Data for review:

------------------------------------

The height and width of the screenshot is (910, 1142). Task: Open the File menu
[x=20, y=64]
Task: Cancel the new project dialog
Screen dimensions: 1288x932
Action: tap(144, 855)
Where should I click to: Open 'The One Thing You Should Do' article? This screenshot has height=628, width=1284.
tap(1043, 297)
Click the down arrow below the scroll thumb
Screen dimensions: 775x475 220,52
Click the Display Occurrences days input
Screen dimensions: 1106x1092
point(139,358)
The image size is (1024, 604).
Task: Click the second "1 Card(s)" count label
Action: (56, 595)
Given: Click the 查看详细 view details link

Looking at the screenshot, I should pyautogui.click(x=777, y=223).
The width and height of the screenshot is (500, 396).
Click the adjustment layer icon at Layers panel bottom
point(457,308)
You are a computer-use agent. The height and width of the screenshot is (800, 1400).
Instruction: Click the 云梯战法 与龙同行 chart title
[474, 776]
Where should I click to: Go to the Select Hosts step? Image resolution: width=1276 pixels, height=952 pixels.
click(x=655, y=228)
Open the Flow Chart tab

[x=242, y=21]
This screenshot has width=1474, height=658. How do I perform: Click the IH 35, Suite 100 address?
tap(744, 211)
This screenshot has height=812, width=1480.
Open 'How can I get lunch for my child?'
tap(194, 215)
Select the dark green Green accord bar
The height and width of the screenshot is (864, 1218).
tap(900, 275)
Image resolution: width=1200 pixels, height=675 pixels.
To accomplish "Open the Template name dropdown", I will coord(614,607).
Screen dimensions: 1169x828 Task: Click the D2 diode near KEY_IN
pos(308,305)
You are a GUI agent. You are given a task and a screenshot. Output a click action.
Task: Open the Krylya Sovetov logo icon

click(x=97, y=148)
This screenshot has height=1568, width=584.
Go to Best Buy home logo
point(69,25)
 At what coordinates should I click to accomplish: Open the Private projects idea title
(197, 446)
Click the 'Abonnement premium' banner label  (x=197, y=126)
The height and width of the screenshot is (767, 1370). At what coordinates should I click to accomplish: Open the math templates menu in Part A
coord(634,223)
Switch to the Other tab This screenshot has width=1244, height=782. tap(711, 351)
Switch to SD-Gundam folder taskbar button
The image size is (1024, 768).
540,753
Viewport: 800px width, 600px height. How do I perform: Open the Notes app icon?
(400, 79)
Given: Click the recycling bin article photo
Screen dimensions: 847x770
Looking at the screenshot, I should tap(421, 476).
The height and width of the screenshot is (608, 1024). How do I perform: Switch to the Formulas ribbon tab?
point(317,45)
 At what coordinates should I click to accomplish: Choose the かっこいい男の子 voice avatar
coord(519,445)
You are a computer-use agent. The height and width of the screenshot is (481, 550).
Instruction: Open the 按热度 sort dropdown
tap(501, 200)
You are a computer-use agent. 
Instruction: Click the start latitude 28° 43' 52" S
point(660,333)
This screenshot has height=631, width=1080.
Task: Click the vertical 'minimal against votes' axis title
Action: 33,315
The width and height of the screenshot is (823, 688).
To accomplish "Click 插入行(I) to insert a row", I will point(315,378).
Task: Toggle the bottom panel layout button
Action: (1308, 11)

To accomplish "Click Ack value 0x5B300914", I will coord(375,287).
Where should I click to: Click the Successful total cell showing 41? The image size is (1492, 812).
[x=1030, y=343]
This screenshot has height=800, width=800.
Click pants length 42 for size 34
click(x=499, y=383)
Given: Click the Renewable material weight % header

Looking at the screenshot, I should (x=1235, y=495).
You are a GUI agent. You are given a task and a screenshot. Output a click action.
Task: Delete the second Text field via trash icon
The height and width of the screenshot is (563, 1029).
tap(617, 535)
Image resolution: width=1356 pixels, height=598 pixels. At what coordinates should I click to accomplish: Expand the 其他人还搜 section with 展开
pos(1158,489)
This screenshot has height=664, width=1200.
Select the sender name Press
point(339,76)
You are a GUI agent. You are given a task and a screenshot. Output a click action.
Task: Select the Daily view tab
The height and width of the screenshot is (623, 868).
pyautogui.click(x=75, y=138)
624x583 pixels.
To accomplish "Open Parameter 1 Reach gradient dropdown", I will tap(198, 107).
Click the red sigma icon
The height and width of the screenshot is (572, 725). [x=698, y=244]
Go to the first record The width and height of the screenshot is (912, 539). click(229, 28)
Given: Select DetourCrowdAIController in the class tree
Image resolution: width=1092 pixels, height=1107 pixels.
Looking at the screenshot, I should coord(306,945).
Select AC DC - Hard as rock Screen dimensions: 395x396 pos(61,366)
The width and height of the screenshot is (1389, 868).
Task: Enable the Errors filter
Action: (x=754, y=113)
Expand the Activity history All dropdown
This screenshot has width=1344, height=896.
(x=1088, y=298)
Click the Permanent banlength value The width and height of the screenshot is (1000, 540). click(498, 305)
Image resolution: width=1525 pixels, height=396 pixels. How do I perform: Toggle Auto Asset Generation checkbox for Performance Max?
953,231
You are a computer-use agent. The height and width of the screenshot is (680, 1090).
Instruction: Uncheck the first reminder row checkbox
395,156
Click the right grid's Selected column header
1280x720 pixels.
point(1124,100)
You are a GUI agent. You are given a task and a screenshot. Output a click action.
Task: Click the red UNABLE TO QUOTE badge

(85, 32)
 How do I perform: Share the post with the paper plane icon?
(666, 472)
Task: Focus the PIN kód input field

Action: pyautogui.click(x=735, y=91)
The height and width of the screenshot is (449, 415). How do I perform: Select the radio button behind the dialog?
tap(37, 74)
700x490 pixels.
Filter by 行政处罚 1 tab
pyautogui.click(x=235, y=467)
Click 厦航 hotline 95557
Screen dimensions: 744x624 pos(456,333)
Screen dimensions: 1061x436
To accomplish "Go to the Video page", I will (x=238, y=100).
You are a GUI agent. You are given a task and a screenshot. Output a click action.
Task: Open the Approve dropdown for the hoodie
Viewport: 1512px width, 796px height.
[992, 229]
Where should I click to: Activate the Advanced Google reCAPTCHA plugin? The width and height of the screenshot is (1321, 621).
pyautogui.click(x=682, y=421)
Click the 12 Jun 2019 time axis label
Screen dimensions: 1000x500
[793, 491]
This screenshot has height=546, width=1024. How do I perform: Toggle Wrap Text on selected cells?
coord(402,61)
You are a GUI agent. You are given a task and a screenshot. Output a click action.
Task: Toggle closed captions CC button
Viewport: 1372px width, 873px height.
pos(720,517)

------------------------------------

Task description: Transcribe the whole listing above exactly, leaving nothing out.

Task output:
The height and width of the screenshot is (910, 1142). Task: Open the File menu
[x=20, y=64]
Task: Cancel the new project dialog
Screen dimensions: 1288x932
Action: tap(144, 855)
Where should I click to: Open 'The One Thing You Should Do' article? This screenshot has height=628, width=1284.
tap(1043, 297)
Click the down arrow below the scroll thumb
Screen dimensions: 775x475 220,52
Click the Display Occurrences days input
Screen dimensions: 1106x1092
point(139,358)
The image size is (1024, 604).
Task: Click the second "1 Card(s)" count label
Action: (56, 595)
Given: Click the 查看详细 view details link

Looking at the screenshot, I should pyautogui.click(x=777, y=223).
The width and height of the screenshot is (500, 396).
Click the adjustment layer icon at Layers panel bottom
point(457,308)
You are a computer-use agent. The height and width of the screenshot is (800, 1400).
Instruction: Click the 云梯战法 与龙同行 chart title
[474, 776]
Where should I click to: Go to the Select Hosts step? Image resolution: width=1276 pixels, height=952 pixels.
click(x=655, y=228)
Open the Flow Chart tab

[x=242, y=21]
This screenshot has width=1474, height=658. How do I perform: Click the IH 35, Suite 100 address?
tap(744, 211)
This screenshot has height=812, width=1480.
Open 'How can I get lunch for my child?'
tap(194, 215)
Select the dark green Green accord bar
The height and width of the screenshot is (864, 1218).
tap(900, 275)
Image resolution: width=1200 pixels, height=675 pixels.
To accomplish "Open the Template name dropdown", I will coord(614,607).
Screen dimensions: 1169x828 Task: Click the D2 diode near KEY_IN
pos(308,305)
You are a GUI agent. You are given a task and a screenshot. Output a click action.
Task: Open the Krylya Sovetov logo icon

click(x=97, y=148)
This screenshot has height=1568, width=584.
Go to Best Buy home logo
point(69,25)
 At what coordinates should I click to accomplish: Open the Private projects idea title
(197, 446)
Click the 'Abonnement premium' banner label  (x=197, y=126)
The height and width of the screenshot is (767, 1370). At what coordinates should I click to accomplish: Open the math templates menu in Part A
coord(634,223)
Switch to the Other tab This screenshot has width=1244, height=782. tap(711, 351)
Switch to SD-Gundam folder taskbar button
The image size is (1024, 768).
540,753
Viewport: 800px width, 600px height. How do I perform: Open the Notes app icon?
(400, 79)
Given: Click the recycling bin article photo
Screen dimensions: 847x770
Looking at the screenshot, I should tap(421, 476).
The height and width of the screenshot is (608, 1024). How do I perform: Switch to the Formulas ribbon tab?
point(317,45)
 At what coordinates should I click to accomplish: Choose the かっこいい男の子 voice avatar
coord(519,445)
You are a computer-use agent. The height and width of the screenshot is (481, 550).
Instruction: Open the 按热度 sort dropdown
tap(501, 200)
You are a computer-use agent. 
Instruction: Click the start latitude 28° 43' 52" S
point(660,333)
This screenshot has height=631, width=1080.
Task: Click the vertical 'minimal against votes' axis title
Action: 33,315
The width and height of the screenshot is (823, 688).
To accomplish "Click 插入行(I) to insert a row", I will point(315,378).
Task: Toggle the bottom panel layout button
Action: (1308, 11)

To accomplish "Click Ack value 0x5B300914", I will coord(375,287).
Where should I click to: Click the Successful total cell showing 41? The image size is (1492, 812).
[x=1030, y=343]
This screenshot has height=800, width=800.
Click pants length 42 for size 34
click(x=499, y=383)
Given: Click the Renewable material weight % header

Looking at the screenshot, I should (x=1235, y=495).
You are a GUI agent. You are given a task and a screenshot. Output a click action.
Task: Delete the second Text field via trash icon
The height and width of the screenshot is (563, 1029).
tap(617, 535)
Image resolution: width=1356 pixels, height=598 pixels. At what coordinates should I click to accomplish: Expand the 其他人还搜 section with 展开
pos(1158,489)
This screenshot has height=664, width=1200.
Select the sender name Press
point(339,76)
You are a GUI agent. You are given a task and a screenshot. Output a click action.
Task: Select the Daily view tab
The height and width of the screenshot is (623, 868).
pyautogui.click(x=75, y=138)
624x583 pixels.
To accomplish "Open Parameter 1 Reach gradient dropdown", I will tap(198, 107).
Click the red sigma icon
The height and width of the screenshot is (572, 725). [x=698, y=244]
Go to the first record The width and height of the screenshot is (912, 539). click(229, 28)
Given: Select DetourCrowdAIController in the class tree
Image resolution: width=1092 pixels, height=1107 pixels.
Looking at the screenshot, I should coord(306,945).
Select AC DC - Hard as rock Screen dimensions: 395x396 pos(61,366)
The width and height of the screenshot is (1389, 868).
Task: Enable the Errors filter
Action: (x=754, y=113)
Expand the Activity history All dropdown
This screenshot has width=1344, height=896.
(x=1088, y=298)
Click the Permanent banlength value The width and height of the screenshot is (1000, 540). click(498, 305)
Image resolution: width=1525 pixels, height=396 pixels. How do I perform: Toggle Auto Asset Generation checkbox for Performance Max?
953,231
You are a computer-use agent. The height and width of the screenshot is (680, 1090).
Instruction: Uncheck the first reminder row checkbox
395,156
Click the right grid's Selected column header
1280x720 pixels.
point(1124,100)
You are a GUI agent. You are given a task and a screenshot. Output a click action.
Task: Click the red UNABLE TO QUOTE badge

(85, 32)
 How do I perform: Share the post with the paper plane icon?
(666, 472)
Task: Focus the PIN kód input field

Action: pyautogui.click(x=735, y=91)
The height and width of the screenshot is (449, 415). How do I perform: Select the radio button behind the dialog?
tap(37, 74)
700x490 pixels.
Filter by 行政处罚 1 tab
pyautogui.click(x=235, y=467)
Click 厦航 hotline 95557
Screen dimensions: 744x624 pos(456,333)
Screen dimensions: 1061x436
To accomplish "Go to the Video page", I will (x=238, y=100).
You are a GUI agent. You are given a task and a screenshot. Output a click action.
Task: Open the Approve dropdown for the hoodie
Viewport: 1512px width, 796px height.
[992, 229]
Where should I click to: Activate the Advanced Google reCAPTCHA plugin? The width and height of the screenshot is (1321, 621).
pyautogui.click(x=682, y=421)
Click the 12 Jun 2019 time axis label
Screen dimensions: 1000x500
[793, 491]
This screenshot has height=546, width=1024. How do I perform: Toggle Wrap Text on selected cells?
coord(402,61)
You are a GUI agent. You are given a task and a screenshot. Output a click action.
Task: Toggle closed captions CC button
Viewport: 1372px width, 873px height.
pos(720,517)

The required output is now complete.